[Assignment]: Without any change, set down every record below.

##### Recorded information

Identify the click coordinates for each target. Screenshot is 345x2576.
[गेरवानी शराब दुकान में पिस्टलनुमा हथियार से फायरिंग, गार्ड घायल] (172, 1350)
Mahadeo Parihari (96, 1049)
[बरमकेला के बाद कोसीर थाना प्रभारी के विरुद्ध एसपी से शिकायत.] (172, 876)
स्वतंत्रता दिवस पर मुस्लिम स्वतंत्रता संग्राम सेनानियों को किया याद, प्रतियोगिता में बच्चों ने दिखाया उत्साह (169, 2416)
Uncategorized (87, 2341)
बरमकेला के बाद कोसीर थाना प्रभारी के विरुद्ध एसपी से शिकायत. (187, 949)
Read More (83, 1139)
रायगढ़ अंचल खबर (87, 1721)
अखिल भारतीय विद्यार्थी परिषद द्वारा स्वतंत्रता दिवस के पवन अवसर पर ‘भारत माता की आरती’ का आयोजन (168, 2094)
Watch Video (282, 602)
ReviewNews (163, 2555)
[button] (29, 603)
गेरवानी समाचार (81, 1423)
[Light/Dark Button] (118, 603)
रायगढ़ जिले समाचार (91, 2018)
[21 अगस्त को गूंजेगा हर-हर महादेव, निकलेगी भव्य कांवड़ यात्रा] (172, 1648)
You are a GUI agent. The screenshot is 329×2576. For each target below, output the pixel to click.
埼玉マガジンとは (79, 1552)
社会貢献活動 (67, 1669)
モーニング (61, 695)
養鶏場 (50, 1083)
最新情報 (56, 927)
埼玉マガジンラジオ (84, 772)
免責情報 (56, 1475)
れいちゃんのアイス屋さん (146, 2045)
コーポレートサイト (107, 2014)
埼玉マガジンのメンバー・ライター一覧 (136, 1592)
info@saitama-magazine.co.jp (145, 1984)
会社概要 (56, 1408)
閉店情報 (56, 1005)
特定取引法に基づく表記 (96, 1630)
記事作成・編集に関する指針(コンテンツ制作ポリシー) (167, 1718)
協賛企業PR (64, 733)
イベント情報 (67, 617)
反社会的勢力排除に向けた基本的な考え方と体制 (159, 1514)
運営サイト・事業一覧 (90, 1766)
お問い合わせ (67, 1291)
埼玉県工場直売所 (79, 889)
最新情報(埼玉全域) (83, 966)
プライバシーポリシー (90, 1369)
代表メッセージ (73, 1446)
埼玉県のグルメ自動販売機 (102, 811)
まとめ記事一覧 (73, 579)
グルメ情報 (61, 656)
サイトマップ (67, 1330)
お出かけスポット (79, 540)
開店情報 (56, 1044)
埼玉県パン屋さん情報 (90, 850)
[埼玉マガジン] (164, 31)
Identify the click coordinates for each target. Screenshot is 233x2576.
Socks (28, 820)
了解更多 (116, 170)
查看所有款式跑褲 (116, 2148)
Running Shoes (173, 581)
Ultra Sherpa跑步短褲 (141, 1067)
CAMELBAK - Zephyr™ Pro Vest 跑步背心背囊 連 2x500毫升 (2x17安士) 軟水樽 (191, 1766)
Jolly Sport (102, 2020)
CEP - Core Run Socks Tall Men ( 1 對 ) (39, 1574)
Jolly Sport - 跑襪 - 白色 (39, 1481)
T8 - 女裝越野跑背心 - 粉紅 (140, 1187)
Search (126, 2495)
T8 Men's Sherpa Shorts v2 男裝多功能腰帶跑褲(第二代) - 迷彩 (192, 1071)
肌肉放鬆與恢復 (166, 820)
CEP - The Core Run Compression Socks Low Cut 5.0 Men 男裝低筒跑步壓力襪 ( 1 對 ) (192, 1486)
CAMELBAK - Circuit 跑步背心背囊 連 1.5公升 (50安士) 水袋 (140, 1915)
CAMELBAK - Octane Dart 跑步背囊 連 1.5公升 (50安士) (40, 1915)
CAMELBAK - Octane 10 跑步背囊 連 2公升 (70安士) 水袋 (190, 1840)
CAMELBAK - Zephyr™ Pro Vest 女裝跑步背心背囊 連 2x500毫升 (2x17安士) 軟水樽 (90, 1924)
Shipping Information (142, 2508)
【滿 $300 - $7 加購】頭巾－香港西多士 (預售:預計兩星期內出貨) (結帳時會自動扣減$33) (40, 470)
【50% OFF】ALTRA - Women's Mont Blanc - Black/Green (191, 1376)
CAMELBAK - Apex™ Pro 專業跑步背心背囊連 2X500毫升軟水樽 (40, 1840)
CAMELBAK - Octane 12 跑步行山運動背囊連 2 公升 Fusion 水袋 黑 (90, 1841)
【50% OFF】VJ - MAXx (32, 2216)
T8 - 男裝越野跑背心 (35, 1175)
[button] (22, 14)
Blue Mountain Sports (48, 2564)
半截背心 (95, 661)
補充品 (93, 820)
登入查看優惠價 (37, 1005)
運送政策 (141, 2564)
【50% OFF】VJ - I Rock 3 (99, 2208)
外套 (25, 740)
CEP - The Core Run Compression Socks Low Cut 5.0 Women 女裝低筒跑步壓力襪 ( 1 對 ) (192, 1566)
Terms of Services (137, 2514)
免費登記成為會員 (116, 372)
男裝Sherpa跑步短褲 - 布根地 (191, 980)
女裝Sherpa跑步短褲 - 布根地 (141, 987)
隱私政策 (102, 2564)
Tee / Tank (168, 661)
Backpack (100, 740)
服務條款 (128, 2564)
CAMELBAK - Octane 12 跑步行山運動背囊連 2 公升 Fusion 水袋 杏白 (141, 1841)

##########

[Exercise solution]:
Identify the click coordinates for each target. Screenshot is 345x2576.
[गेरवानी शराब दुकान में पिस्टलनुमा हथियार से फायरिंग, गार्ड घायल] (172, 1350)
Mahadeo Parihari (96, 1049)
[बरमकेला के बाद कोसीर थाना प्रभारी के विरुद्ध एसपी से शिकायत.] (172, 876)
स्वतंत्रता दिवस पर मुस्लिम स्वतंत्रता संग्राम सेनानियों को किया याद, प्रतियोगिता में बच्चों ने दिखाया उत्साह (169, 2416)
Uncategorized (87, 2341)
बरमकेला के बाद कोसीर थाना प्रभारी के विरुद्ध एसपी से शिकायत. (187, 949)
Read More (83, 1139)
रायगढ़ अंचल खबर (87, 1721)
अखिल भारतीय विद्यार्थी परिषद द्वारा स्वतंत्रता दिवस के पवन अवसर पर ‘भारत माता की आरती’ का आयोजन (168, 2094)
Watch Video (282, 602)
ReviewNews (163, 2555)
[button] (29, 603)
गेरवानी समाचार (81, 1423)
[Light/Dark Button] (118, 603)
रायगढ़ जिले समाचार (91, 2018)
[21 अगस्त को गूंजेगा हर-हर महादेव, निकलेगी भव्य कांवड़ यात्रा] (172, 1648)
You are a GUI agent. The screenshot is 329×2576. For each target below, output the pixel to click.
埼玉マガジンとは (79, 1552)
社会貢献活動 (67, 1669)
モーニング (61, 695)
養鶏場 (50, 1083)
最新情報 (56, 927)
埼玉マガジンラジオ (84, 772)
免責情報 (56, 1475)
れいちゃんのアイス屋さん (146, 2045)
コーポレートサイト (107, 2014)
埼玉マガジンのメンバー・ライター一覧 (136, 1592)
info@saitama-magazine.co.jp (145, 1984)
会社概要 (56, 1408)
閉店情報 (56, 1005)
特定取引法に基づく表記 (96, 1630)
記事作成・編集に関する指針(コンテンツ制作ポリシー) (167, 1718)
協賛企業PR (64, 733)
イベント情報 (67, 617)
反社会的勢力排除に向けた基本的な考え方と体制 (159, 1514)
運営サイト・事業一覧 (90, 1766)
お問い合わせ (67, 1291)
埼玉県工場直売所 (79, 889)
最新情報(埼玉全域) (83, 966)
プライバシーポリシー (90, 1369)
代表メッセージ (73, 1446)
埼玉県のグルメ自動販売機 (102, 811)
まとめ記事一覧 (73, 579)
グルメ情報 (61, 656)
サイトマップ (67, 1330)
お出かけスポット (79, 540)
開店情報 (56, 1044)
埼玉県パン屋さん情報 (90, 850)
[埼玉マガジン] (164, 31)
Identify the click coordinates for each target. Screenshot is 233x2576.
Socks (28, 820)
了解更多 (116, 170)
查看所有款式跑褲 (116, 2148)
Running Shoes (173, 581)
Ultra Sherpa跑步短褲 (141, 1067)
CAMELBAK - Zephyr™ Pro Vest 跑步背心背囊 連 2x500毫升 (2x17安士) 軟水樽 (191, 1766)
Jolly Sport (102, 2020)
CEP - Core Run Socks Tall Men ( 1 對 ) (39, 1574)
Jolly Sport - 跑襪 - 白色 (39, 1481)
T8 - 女裝越野跑背心 - 粉紅 (140, 1187)
Search (126, 2495)
T8 Men's Sherpa Shorts v2 男裝多功能腰帶跑褲(第二代) - 迷彩 (192, 1071)
肌肉放鬆與恢復 (166, 820)
CEP - The Core Run Compression Socks Low Cut 5.0 Men 男裝低筒跑步壓力襪 ( 1 對 ) (192, 1486)
CAMELBAK - Circuit 跑步背心背囊 連 1.5公升 (50安士) 水袋 (140, 1915)
CAMELBAK - Octane Dart 跑步背囊 連 1.5公升 (50安士) (40, 1915)
CAMELBAK - Octane 10 跑步背囊 連 2公升 (70安士) 水袋 (190, 1840)
CAMELBAK - Zephyr™ Pro Vest 女裝跑步背心背囊 連 2x500毫升 (2x17安士) 軟水樽 (90, 1924)
Shipping Information (142, 2508)
【滿 $300 - $7 加購】頭巾－香港西多士 (預售:預計兩星期內出貨) (結帳時會自動扣減$33) (40, 470)
【50% OFF】ALTRA - Women's Mont Blanc - Black/Green (191, 1376)
CAMELBAK - Apex™ Pro 專業跑步背心背囊連 2X500毫升軟水樽 (40, 1840)
CAMELBAK - Octane 12 跑步行山運動背囊連 2 公升 Fusion 水袋 黑 (90, 1841)
【50% OFF】VJ - MAXx (32, 2216)
T8 - 男裝越野跑背心 (35, 1175)
[button] (22, 14)
Blue Mountain Sports (48, 2564)
半截背心 (95, 661)
補充品 (93, 820)
登入查看優惠價 (37, 1005)
運送政策 (141, 2564)
【50% OFF】VJ - I Rock 3 (99, 2208)
外套 (25, 740)
CEP - The Core Run Compression Socks Low Cut 5.0 Women 女裝低筒跑步壓力襪 ( 1 對 ) (192, 1566)
Terms of Services (137, 2514)
免費登記成為會員 (116, 372)
男裝Sherpa跑步短褲 - 布根地 (191, 980)
女裝Sherpa跑步短褲 - 布根地 (141, 987)
隱私政策 (102, 2564)
Tee / Tank (168, 661)
Backpack (100, 740)
服務條款 (128, 2564)
CAMELBAK - Octane 12 跑步行山運動背囊連 2 公升 Fusion 水袋 杏白 (141, 1841)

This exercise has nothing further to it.